:: REQUIREMENT ::
Starting with the line that contains "The image size is (1243, 699)." and going on through the end of the entries, write those lines out again, requests included. Shift each coordinate in the answers up by 33.

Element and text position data
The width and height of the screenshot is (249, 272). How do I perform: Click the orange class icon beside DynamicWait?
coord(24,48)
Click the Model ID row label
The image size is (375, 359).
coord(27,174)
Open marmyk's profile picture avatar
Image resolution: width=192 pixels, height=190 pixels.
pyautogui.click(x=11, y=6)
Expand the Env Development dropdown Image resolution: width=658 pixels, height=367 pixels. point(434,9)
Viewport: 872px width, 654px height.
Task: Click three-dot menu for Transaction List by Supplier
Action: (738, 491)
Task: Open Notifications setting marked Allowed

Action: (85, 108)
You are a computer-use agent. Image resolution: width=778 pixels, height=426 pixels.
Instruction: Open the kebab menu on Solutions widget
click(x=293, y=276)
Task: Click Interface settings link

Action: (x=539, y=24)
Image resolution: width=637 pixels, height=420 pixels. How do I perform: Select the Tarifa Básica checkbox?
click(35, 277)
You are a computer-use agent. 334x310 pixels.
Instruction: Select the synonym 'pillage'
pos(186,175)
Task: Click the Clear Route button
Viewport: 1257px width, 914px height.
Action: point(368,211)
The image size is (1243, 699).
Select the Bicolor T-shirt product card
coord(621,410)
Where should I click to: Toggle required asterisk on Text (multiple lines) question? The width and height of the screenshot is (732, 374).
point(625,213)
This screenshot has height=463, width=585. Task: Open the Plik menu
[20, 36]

:: TASK ANSWER ::
The image size is (1243, 699).
Select the Bicolor T-shirt product card
coord(654,443)
Where should I click to: Toggle required asterisk on Text (multiple lines) question? The width and height of the screenshot is (732, 374).
point(658,246)
This screenshot has height=463, width=585. Task: Open the Plik menu
[53, 69]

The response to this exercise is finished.